Yes, but I think that would be very bad interpreter design.
stat/getxattr/access/whatever followed by open is always a TOCTOU
race. The correct sequence of actions is always open followed by
fstat/fgetxattr/...
Sigh. I think everyone who has looked at this has been blind.
If userspace is reasonable all we have to do is fix /proc/self/exe
for shell scripts to point at the actual script,
and then pass /proc/self/exe on the shell scripts command line.
At a practical level we have to worry about backwards compability and
chroot jails.
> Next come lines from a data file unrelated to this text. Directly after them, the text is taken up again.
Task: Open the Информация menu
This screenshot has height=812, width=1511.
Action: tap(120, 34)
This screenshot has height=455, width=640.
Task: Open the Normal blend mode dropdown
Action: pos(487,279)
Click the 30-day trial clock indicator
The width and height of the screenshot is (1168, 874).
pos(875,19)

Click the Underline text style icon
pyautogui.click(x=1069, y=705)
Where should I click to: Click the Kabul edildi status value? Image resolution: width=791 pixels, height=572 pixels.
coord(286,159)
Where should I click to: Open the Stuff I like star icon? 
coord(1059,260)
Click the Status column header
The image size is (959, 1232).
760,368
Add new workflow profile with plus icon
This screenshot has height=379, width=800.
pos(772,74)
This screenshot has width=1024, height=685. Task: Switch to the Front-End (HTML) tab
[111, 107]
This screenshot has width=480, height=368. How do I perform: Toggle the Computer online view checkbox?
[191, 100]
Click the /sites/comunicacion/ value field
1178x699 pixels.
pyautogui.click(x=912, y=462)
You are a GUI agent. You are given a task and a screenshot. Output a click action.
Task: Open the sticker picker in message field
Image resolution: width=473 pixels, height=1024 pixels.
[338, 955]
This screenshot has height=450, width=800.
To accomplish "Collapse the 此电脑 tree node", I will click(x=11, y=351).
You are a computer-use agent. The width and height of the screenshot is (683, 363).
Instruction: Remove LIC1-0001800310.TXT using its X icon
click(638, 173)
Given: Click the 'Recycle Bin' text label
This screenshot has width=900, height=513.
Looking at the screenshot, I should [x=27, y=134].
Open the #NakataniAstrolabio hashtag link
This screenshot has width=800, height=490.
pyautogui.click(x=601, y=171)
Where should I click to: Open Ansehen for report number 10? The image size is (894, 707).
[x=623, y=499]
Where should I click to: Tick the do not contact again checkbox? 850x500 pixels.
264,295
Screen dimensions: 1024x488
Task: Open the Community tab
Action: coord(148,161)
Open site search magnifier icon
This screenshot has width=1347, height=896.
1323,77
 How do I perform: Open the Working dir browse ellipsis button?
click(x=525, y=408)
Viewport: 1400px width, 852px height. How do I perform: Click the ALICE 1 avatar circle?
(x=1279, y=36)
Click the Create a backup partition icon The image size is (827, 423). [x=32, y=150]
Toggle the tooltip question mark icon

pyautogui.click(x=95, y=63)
But the existence of a clean implementation with
/proc/self/exe serves a proof of concept that it would not be too
difficult. When someone cares enough to implement it.
Is /proc/self/exe a "magic symlink" that's bound to the inode, or just
a regular symlink? In the latter case it defeats the whole purpose of
using O_EXEC fds and fexecve rather than pathnames.